Sohbetler (29 Aralık 2017; 22:00)
BÜLENT SEZGİN: İyi geceler değerli izleyicilerim. Sonra sohbetlere başlıyoruz inşaAllah. İyi akşamlar Hocam.
ADNAN OKTAR: Evet dinliyorum Fikret Bey, sizden güzel sözler dinliyoruz.

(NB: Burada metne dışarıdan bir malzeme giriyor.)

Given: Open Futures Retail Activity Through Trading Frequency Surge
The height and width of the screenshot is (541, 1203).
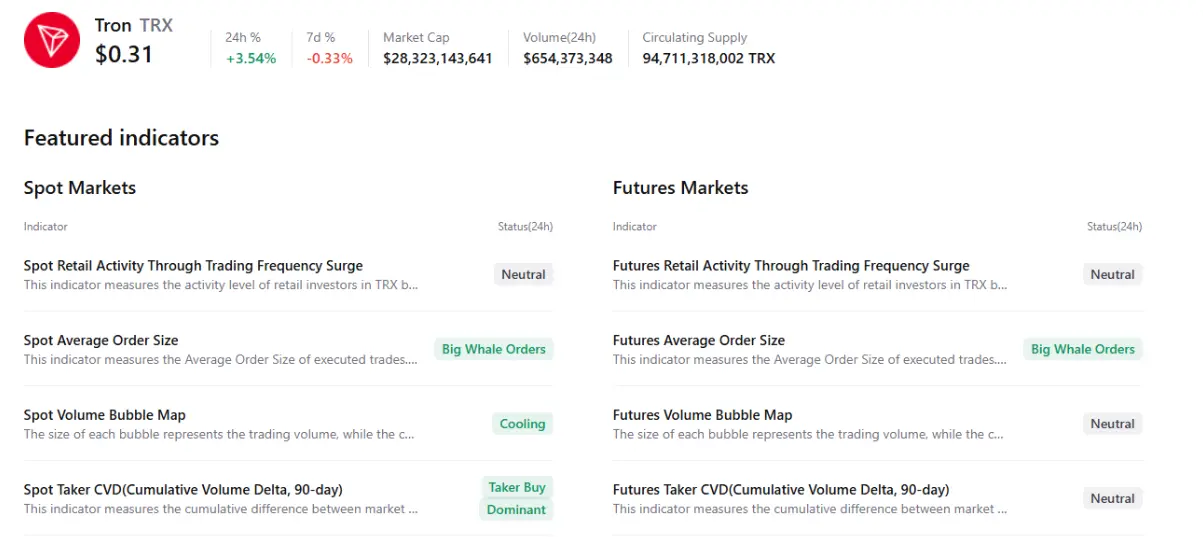Looking at the screenshot, I should point(791,266).
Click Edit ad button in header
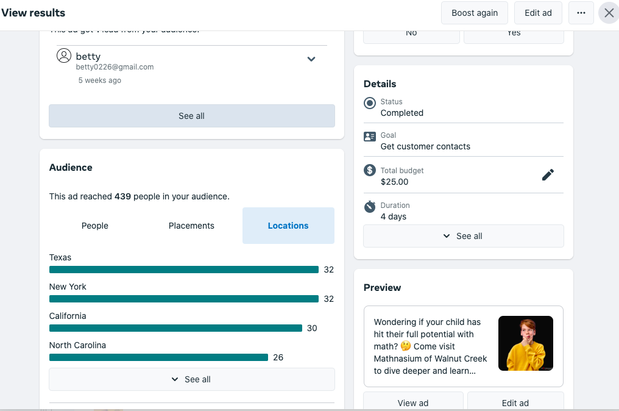Viewport: 619px width, 411px height. coord(539,13)
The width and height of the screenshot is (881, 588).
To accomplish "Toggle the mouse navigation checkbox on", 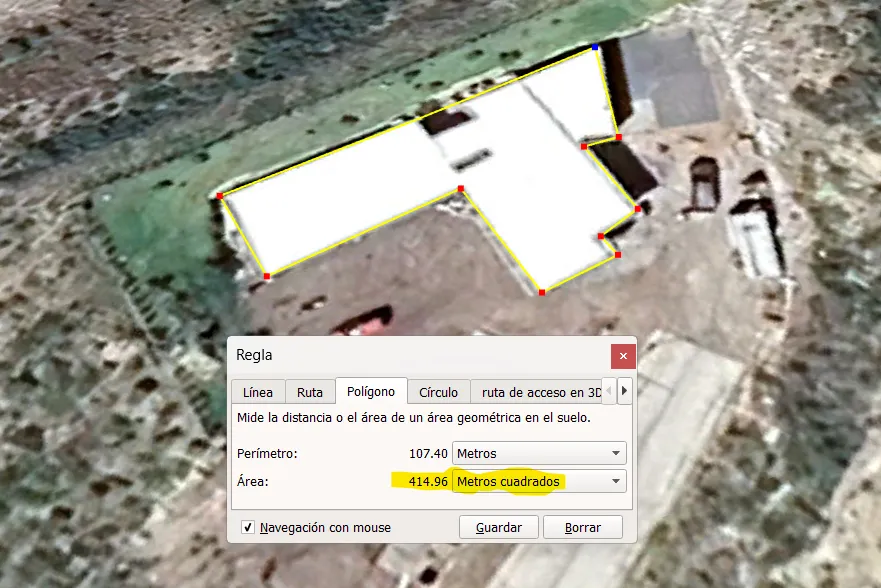I will pyautogui.click(x=247, y=527).
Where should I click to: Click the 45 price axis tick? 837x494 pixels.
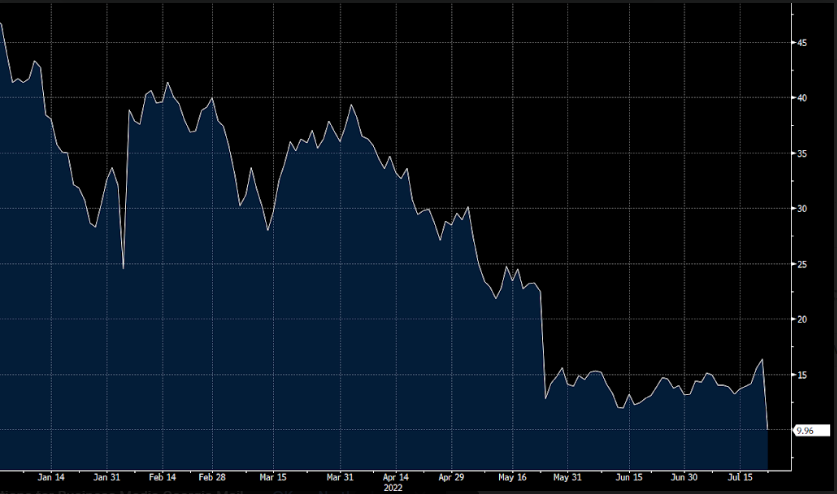point(801,43)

KARTAL GÖKTAN: Cumhurbaşkanı Erdoğan, Afrika ziyaretinin ardından Türkiye'ye dönüş yolunda gazetecilerin sorularını yanıtladı. MHP ile ilgili şu açıklamaları yaptı: “Gerek MHP'nin gerekse bizim, özellikle ülkemizin milli ve yerli duruşunda bir ittifakımız var. Ülkemizin aydınlık geleceği için ortak söylem geliştirmiş durumdayız. Bu bizi çok daha farklı, çok daha 0lumlu yerlere taşıyabilir. Bizim terörle mücadelede ülkemizin geleceğine yönelik atacağımız adımlarda şu anda bir kararlılığımız var. Biz bugün Şırnak ve Hakkari'ye gittiğimizde iki sene, üç sene önceki durumla karşılaşmayıp on binlere hitap etme fırsatı bulabilmişsek taşlar yerine oturmaya başlamış demektir.”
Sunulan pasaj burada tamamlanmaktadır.